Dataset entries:
────────────────────

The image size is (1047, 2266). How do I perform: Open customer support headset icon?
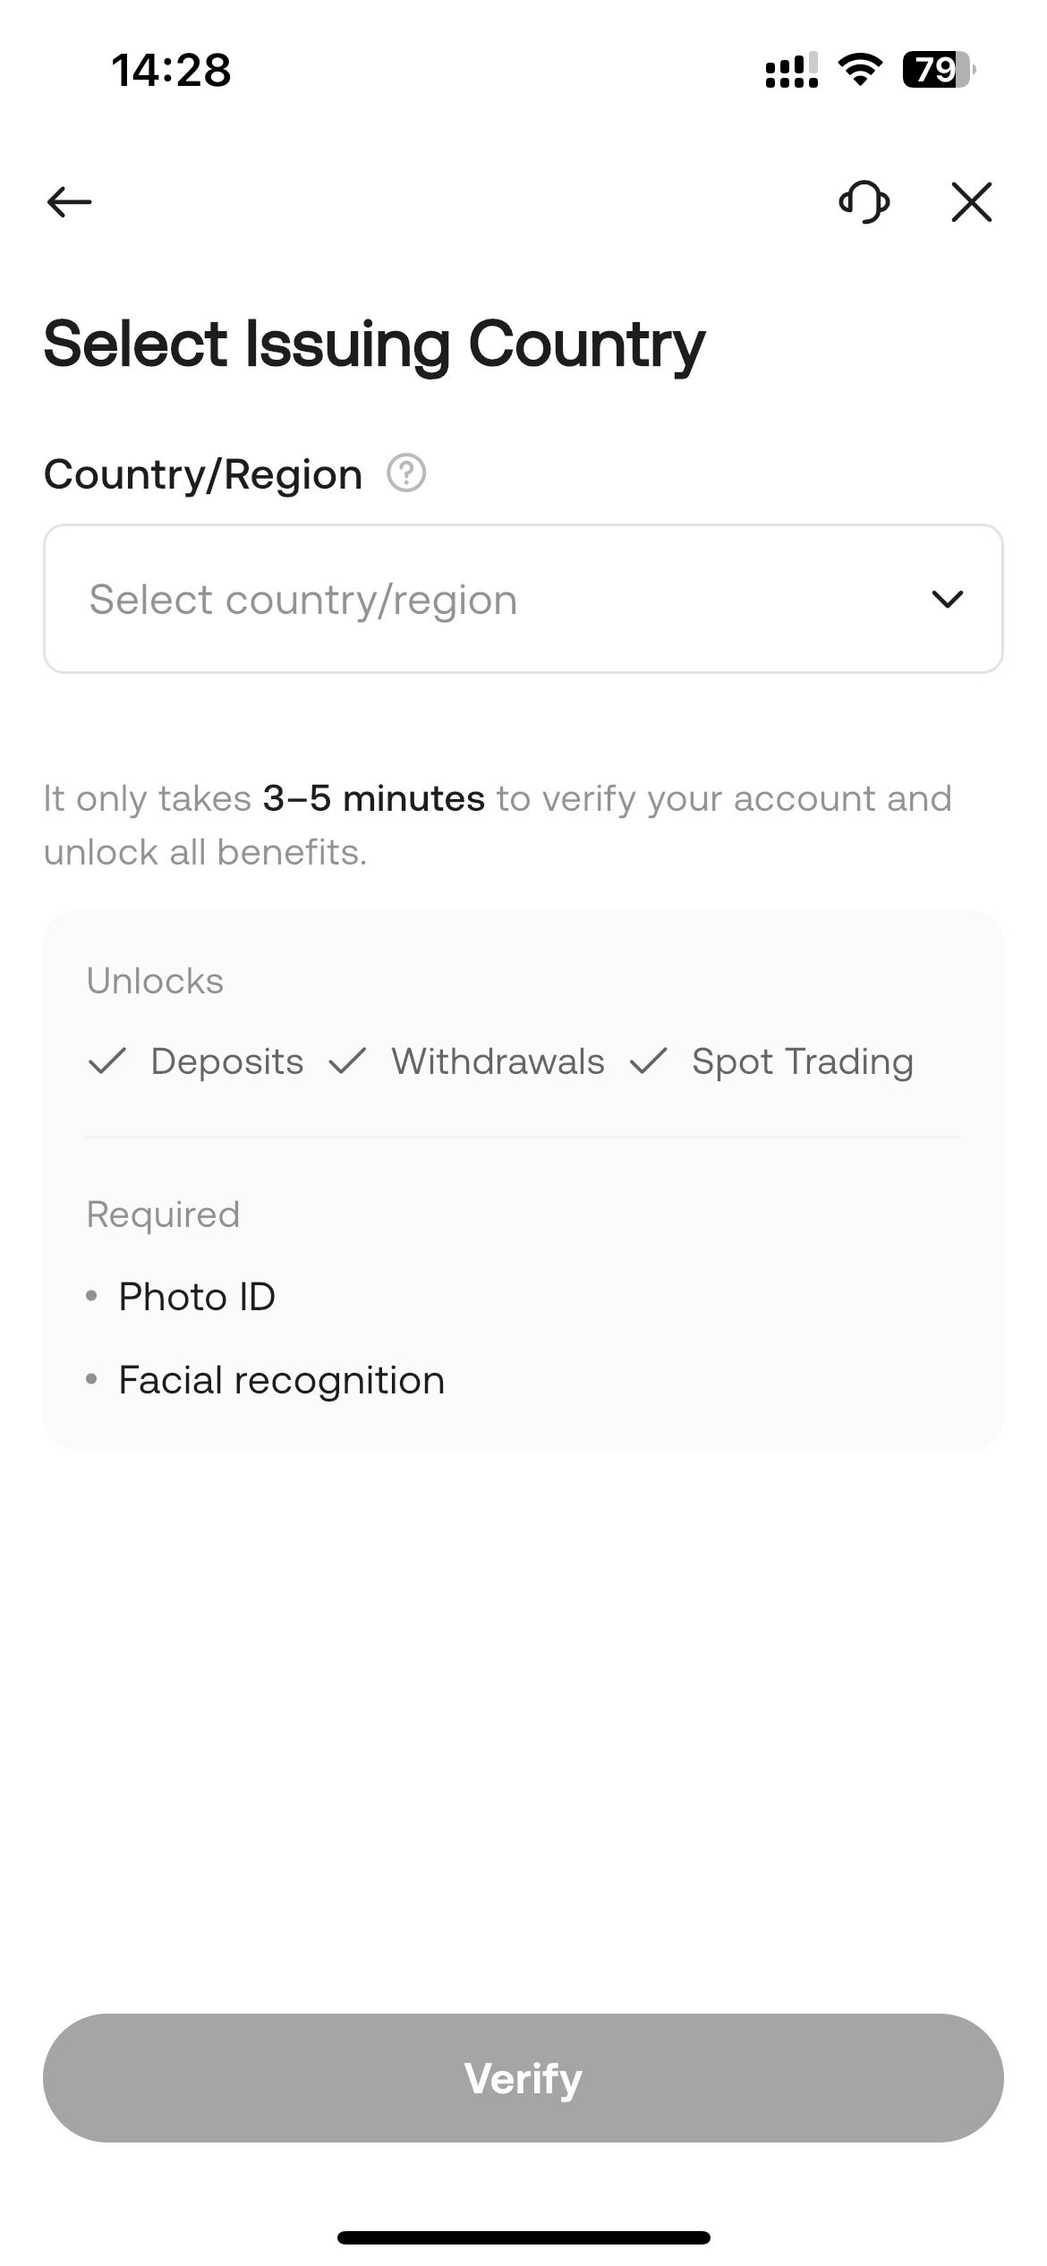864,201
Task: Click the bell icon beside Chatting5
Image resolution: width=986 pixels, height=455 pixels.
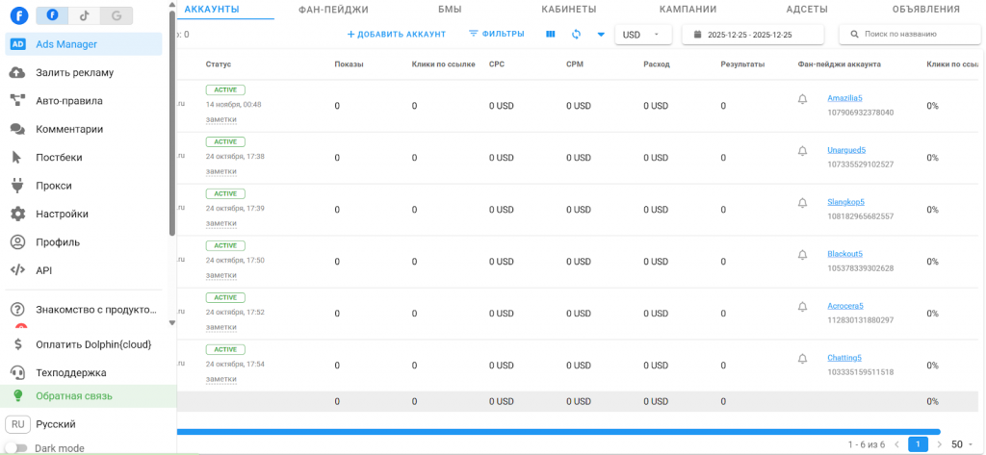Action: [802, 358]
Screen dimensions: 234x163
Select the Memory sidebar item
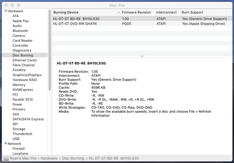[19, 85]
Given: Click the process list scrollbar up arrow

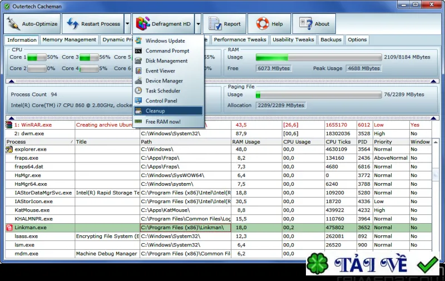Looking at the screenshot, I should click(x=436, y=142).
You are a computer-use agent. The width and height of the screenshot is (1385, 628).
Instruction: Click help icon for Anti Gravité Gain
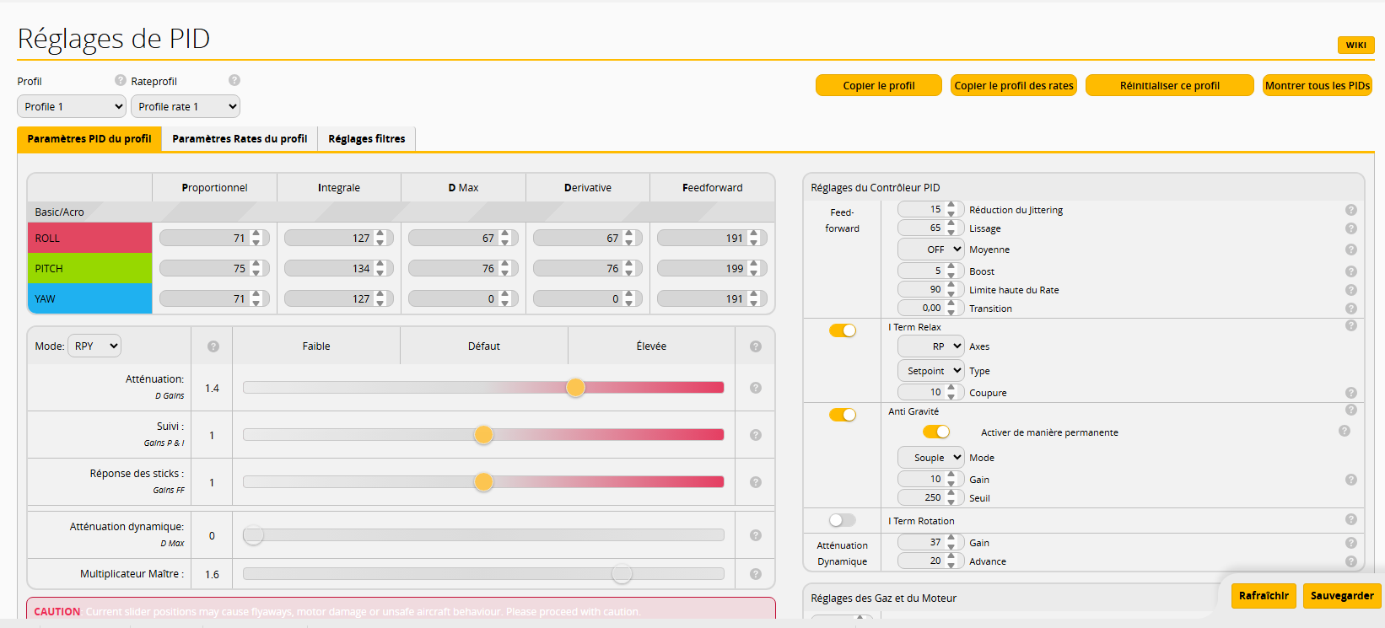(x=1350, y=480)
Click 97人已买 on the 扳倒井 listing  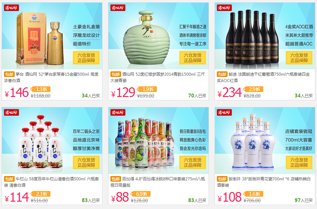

────────────────────

Problem requirements:
Please repeat every record above exactly, but leave out the pictures.

Problem solution:
The image size is (1047, 2266). How do I perform: Open customer support headset icon?
864,201
Task: Click the bell icon beside Chatting5
Image resolution: width=986 pixels, height=455 pixels.
Action: [802, 358]
Screen dimensions: 234x163
Select the Memory sidebar item
[19, 85]
Given: Click the process list scrollbar up arrow

Looking at the screenshot, I should click(x=436, y=142).
You are a computer-use agent. The width and height of the screenshot is (1385, 628).
Instruction: Click help icon for Anti Gravité Gain
(x=1350, y=480)
Click 97人已买 on the 扳倒井 listing  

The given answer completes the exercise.